The M current is a neuronal voltage-gated K current formed by tetramerization of Kv7.2 and Kv7.3 subunits that controls resting membrane potential and cellular excitability. The SGK1 subtype, SGK1.1, appears to play an important role in suppressing epilepsy, particularly in neurons where SGK1.1 can specifically activate and up-regulate M currents to reduce the severity and mortality of persistent seizures (Miranda et al., 2013). In Xenopus cells and HEK293 cells with non-inactivated volt-dependent K current expression, SGK1.1 increased the Kv7.2/3 channel current and its membrane abundance without affecting the kinetic characteristics, rapidly introduced K current into the membrane, and thus restored the resting potential more quickly, resulting in reduced sympathetic excitability. Based on the above results, a transgenic mouse model of epilepsy induced by Carthocyanine (KA) further revealed that Nedd4–2 is a substrate for SGK1.1 in hippocampal neurons and constitutes a regulatory pathway by which SGK1.1 regulates M current in the hippocampus (Armas-Capote et al., 2020). Further studies indicated that SGK1.1 interacts with Nedd4–2 in a phosphorylation-dependent manner. Loss-of-function mutant Kv7.2/3 channels fully activated SGK1.1 and partially restored its function, producing partial M currents (Martin-Batista et al., 2021a). Increased SGK1.1 activity reduced the number and duration of systemic seizures in the hippocampus and cortex, leading to early termination of seizures. In addition, activation of SGK1.1 reduced the level of reactive glioma after persistent epilepsy and reduced apoptosis after Ka-induced epilepsy (Martin-Batista et al., 2021b), which undoubtedly provides two new ideas for the application of SGK1.1 in the treatment of epilepsy.

The above studies showed that SGK1 participates in different pathways and plays different roles in different nature of epilepsy.

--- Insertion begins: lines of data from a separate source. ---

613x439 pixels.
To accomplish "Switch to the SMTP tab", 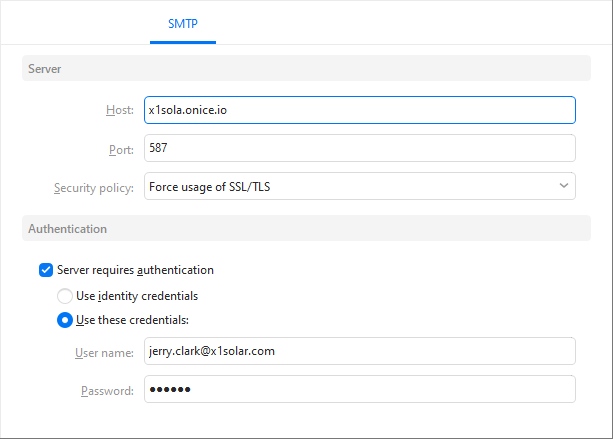I will point(183,24).
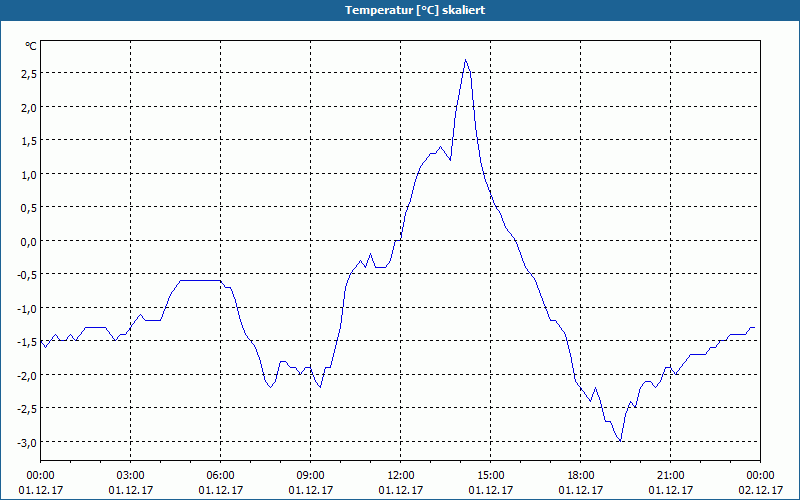Click the 0,0 value on y-axis

[30, 242]
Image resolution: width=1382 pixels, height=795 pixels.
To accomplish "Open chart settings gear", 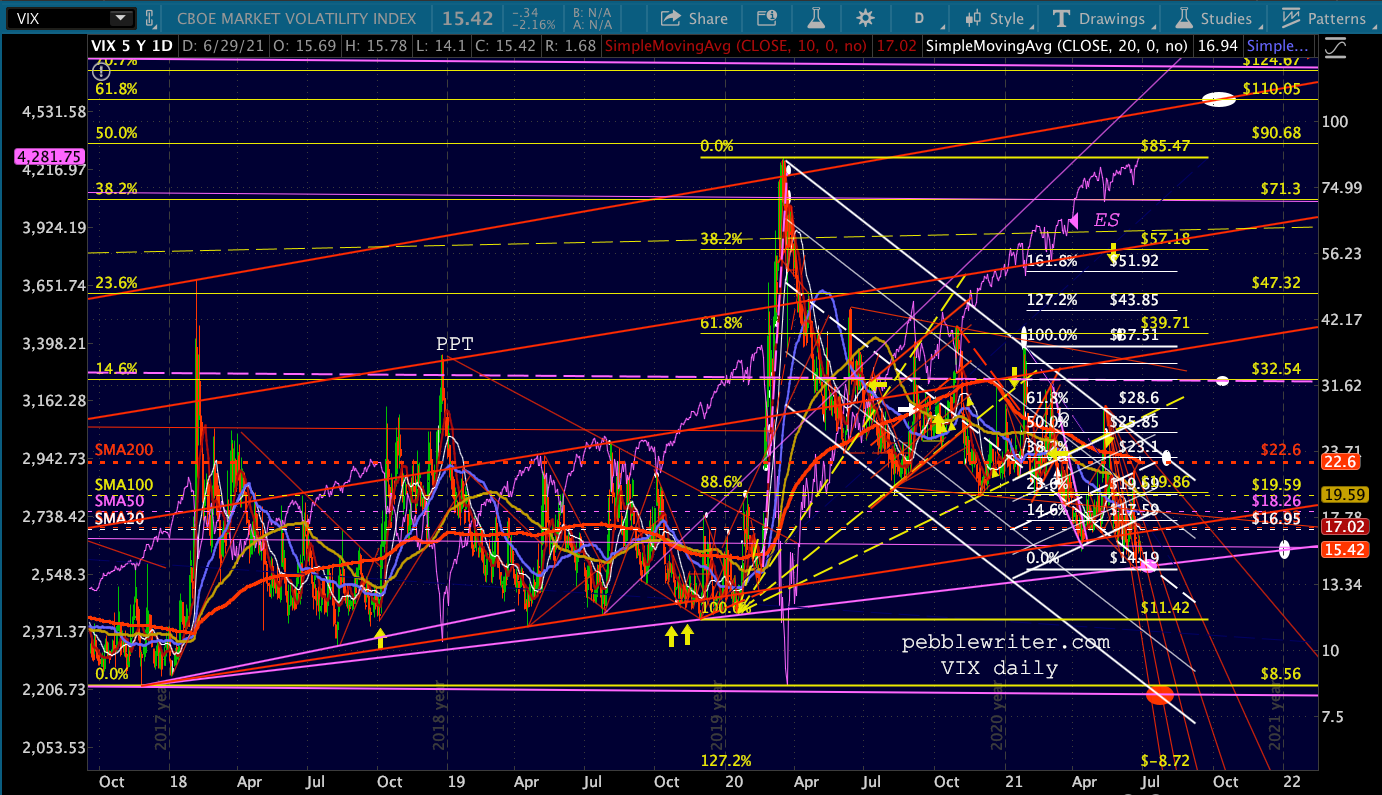I will pos(865,18).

However, a large number of studies have shown that inhibiting the expression level of SGK1 is conducive to the treatment of epilepsy and SGK1 will be an important therapeutic target. Therefore, the molecular mechanism of SGK1 in epilepsy needs to be further explored.

3.4. SGK1 and post-traumatic stress disorder

Post-traumatic stress disorder (PTSD) is a complex disorder with many neurobiological alterations (Yehuda et al., 2015), which can be caused by fear, traumatic brain injury, etc. (Alves de Araujo Junior et al., 2023). PTSD is associated with changes in glucocorticoid sensitivity and gene expression in the human brain, and decreased Sgk1 gene expression levels have been found in the subgenus PFC and dorsolateral PFC, suggesting that glucocorticoid signaling is dysregulated in the brain (Duman and Girgenti, 2019). SGK1 is one of the most deregulated genes expressed in PTSD patients (Robinson, 2015), and it has been demonstrated in a rodent rat model that reduced SGK1 function in the prefrontal cortex of the rat leads to behaviors characteristic of traumatic stress, and inhibition of SGK1 expression using rAAV-dnSGK1, an adenovirus encapsulated to silence SGK1, significantly reduced the density of spines on dendrites of neurons in layer II/III, suggesting that SGK1 is required to maintain the structural integrity of dendritic spines in the PFC and to maintain normal brain function (Licznerski et al., 2015). Corticosteroid stress hormones have been found to have a strong effect on PFC function (Amaya et al., 2023; Yuen et al., 2011), with stress or short-term corticosterone treatment activating the glucocorticoid receptor to increase the transport and function of NMDAR and AMPAR via SGK/Rab4 signaling, leading to enhanced synaptic transmission, which in turn facilitates PFC-mediated cognitive processes (Yuen et al., 2011). Thus, in this pathway, it can be hypothesized that when SGK1 is blocked, Rab4 also loses its role, thus exacerbating cognitive impairment. Similarly, virus-mediated down-regulation of SGK1 in the medial PFC (mPFC) of rats revealed that reduction of SGK1 expression in the mPFC decreases resistance to stressful memory deficits (Park et al., 2021), suggesting that SGK1 is a key molecular and cellular mediator of cognitive impairment. Additionally, some of the cognitive deficits may be associated with increased tau protein deposition in the brain (Wei et al., 2019), specifically in SPS-induced PTSD rats, due to the incongruent interaction between AKT-related GSK-3β activation and SGK1-related ERK1/2 inactivation, which ultimately leads to hyperphosphorylation of tau proteins at the Ser202/Thr205 and Ser404 loci.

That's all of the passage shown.